Matteo Messina Denaro sceglie nuovamente di non comparire davanti ai giudici. La sua posizione nel procedimento Xydi, che ha visto coinvolti padrini e gregari della mafia agrigentina fra cui l’avvocata Angela Porcello e il compagno Giancarlo Buggea – condannati rispettivamente a 15 anni e 4 mesi e a 20 anni – era stata stralciata perché Messina Denaro era latitante. In questi casi una legge del 2019 prevede la sospensione del procedimento. All’udienza di oggi davanti al gup di Palermo, alla quale il boss avrebbe potuto partecipare in videoconferenza dal carcere dell’Aquila, è arrivata una rinuncia come già aveva fatto il 19 gennaio al processo sulle stragi del 1992 a Caltanissetta.

Nuove perquisizioni dei carabinieri

Proseguono intanto le indagini dei carabinieri, che mercoledì mattina hanno perlustrato la casa di famiglia di Matteo Messina Denaro in via Alberto Mario a Castelvetrano, dove il boss ha passato gli anni precedenti alla latitanza e dove viveva con la madre. Trovati i classici occhiali da sole Ray Ban, con i vetri marroni, altre lenti, una foto nota di un boss giovane con quegli occhiali, accanto al quella del padre Francesco, una bottiglia di Champagne e libri tra i quali “Facce da mafiosi”.

L’interrogatorio di Andrea Bonafede

Si è svolto nel carcere del Pagliarelli l’interrogatorio di garanzia oggi del geometra Andrea Bonafede, prestanome di Matteo Messina Denaro. Il 59enne di Campobello di Mazara, arrestato due giorni fa, ha ‘prestato’ la propria identità al boss castelvetranese almeno negli ultimi 12 mesi. È accusato di associazione mafiosa.

Il gip ha spiegato che la figura di Bonafede “appare riconducibile a quella dell’affiliato ‘riservato’ al servizio diretto del capomafia“, consentendo al boss “non soltanto di proseguire la sua latitanza, ma altresì e soprattuto di mantenere il suo ruolo di comando nell’organizzazione mafiosa”. Bonafede si è avvalso della facoltà di non rispondere.

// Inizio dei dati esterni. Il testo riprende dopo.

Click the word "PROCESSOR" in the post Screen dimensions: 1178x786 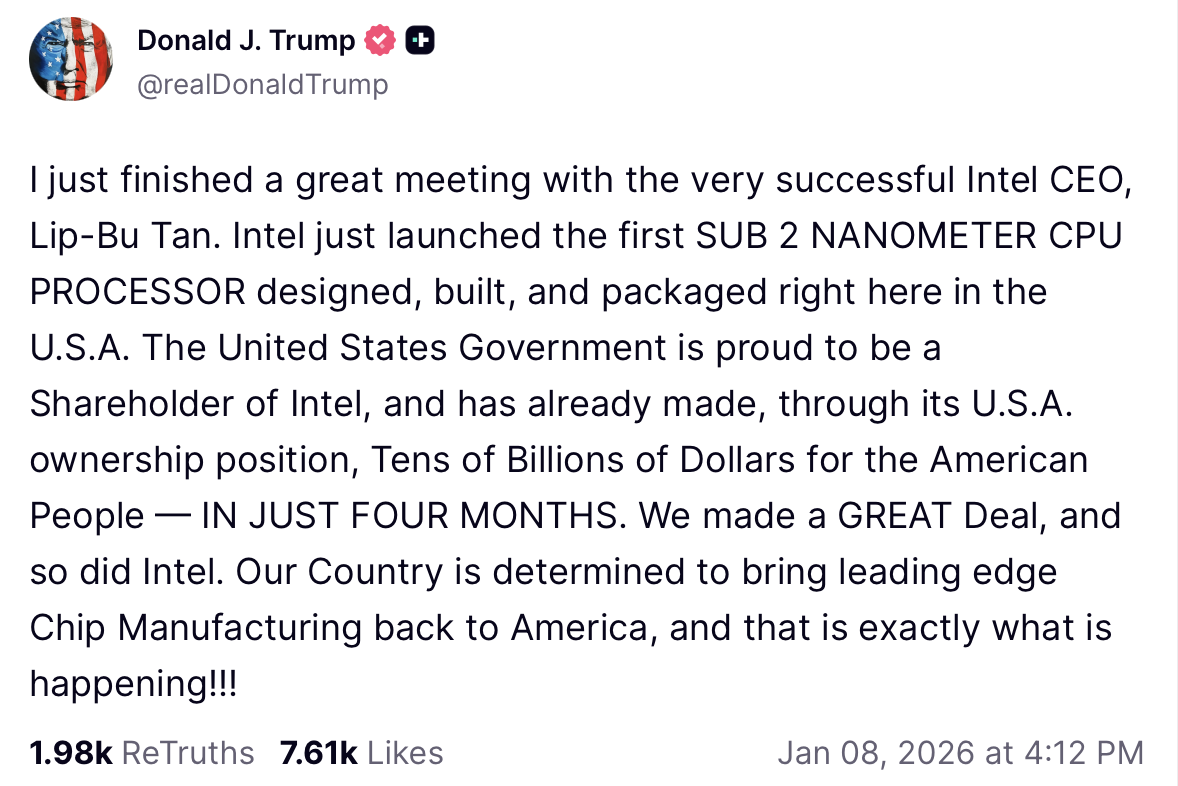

Indagati anche i figli di Giovanni Luppino, il commerciante di olive, autista di Messina Denaro, arrestato con lui. Nell’appartamento del figlio Vincenzo è stata trovata una ‘stanza riservata’ che è risultata vuota e in un cortile dei Luppino è stata individuata la Giulietta nera del boss acquistata con i documenti di Andrea Bonafede.